Je n'ai pas à rappeler aux honorables sénateurs que nous vivons dans un monde qui évolue rapidement. La technologie modifie notre environnement à un rythme effréné, le plus souvent pour le mieux, mais les forces d'uniformisation engendrées par les médias sociaux et par notre accès facile aux influences concurrentes d'autres cultures peuvent entraîner une perte d'identité tant individuelle que communautaire. Notre culture et nos traditions uniques, si éloquemment exprimées par les inflexions de notre accent, le caractère particulier de notre vocabulaire et la nature distinctive de notre musique risquent de se perdre et seraient alors difficiles à retrouver.
Partout au pays, le violon traditionnel fait partie intégrante de notre identité et de nos racines. On peut l'entendre presque partout, que ce soit dans le sous-sol d'une église, dans un local de la Légion canadienne, dans une maison de retraite ou dans le pub du coin. Les violoneux et ceux qui les accompagnent sont bien connus pour leur empressement à partager de façon désintéressée leur talent avec d'autres.
Honorables sénateurs, je songe à une Journée nationale du violon traditionnel au cours de laquelle les violoneux s'acquitteront de leur dette envers leur communauté en divertissant les gens, en les rendant heureux, en relevant leur moral et en célébrant la nature unificatrice de notre pays grâce à la magie de la musique et à l'universalité de ce bel instrument. J'envisage la Journée nationale du violon traditionnel comme une occasion de célébrer non seulement l'instrument, mais aussi sa musique ainsi que les hommes et les femmes qui l'ont créée, le divertissement, le resserrement des liens familiaux et communautaires et la célébration de notre culture unique qui s'exprime aussi mélodieusement dans le son du violon traditionnel.

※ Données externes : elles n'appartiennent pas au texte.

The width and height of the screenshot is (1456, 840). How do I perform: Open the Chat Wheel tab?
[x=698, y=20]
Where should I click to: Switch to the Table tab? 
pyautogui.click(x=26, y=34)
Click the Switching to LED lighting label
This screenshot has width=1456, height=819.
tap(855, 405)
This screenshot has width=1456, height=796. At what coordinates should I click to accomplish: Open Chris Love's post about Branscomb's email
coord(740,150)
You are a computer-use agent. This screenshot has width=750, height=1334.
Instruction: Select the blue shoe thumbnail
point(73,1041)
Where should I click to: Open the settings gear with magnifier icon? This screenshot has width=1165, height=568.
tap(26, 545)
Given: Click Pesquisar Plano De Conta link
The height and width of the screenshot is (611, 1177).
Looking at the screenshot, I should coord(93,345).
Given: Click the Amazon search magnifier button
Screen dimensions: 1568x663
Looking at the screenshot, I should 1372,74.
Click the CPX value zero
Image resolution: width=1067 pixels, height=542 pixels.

Honorables sénateurs, j'ai parlé plus tôt de la place précieuse et tant vantée qu'occupe le violon dans les traditions culturelles de toutes les régions et tous les coins du pays. J'ai mentionné l'important rôle qu'il joue dans l'expression de notre individualité. Je suis persuadée que le violon traditionnel constitue la métaphore parfaite pour le Canada.
Comme le Canada, il a de profondes racines classiques, tout en étant assez fort et assez sûr pour accepter de nombreuses différences et nuances régionales qui donnent lieu à une magnifique unité harmonique.
Comme le Canada, c'est une étude en contrastes. Il est à la fois modeste et extrêmement complexe, accessible et difficile à maîtriser, comme peuvent en témoigner tous les interprètes.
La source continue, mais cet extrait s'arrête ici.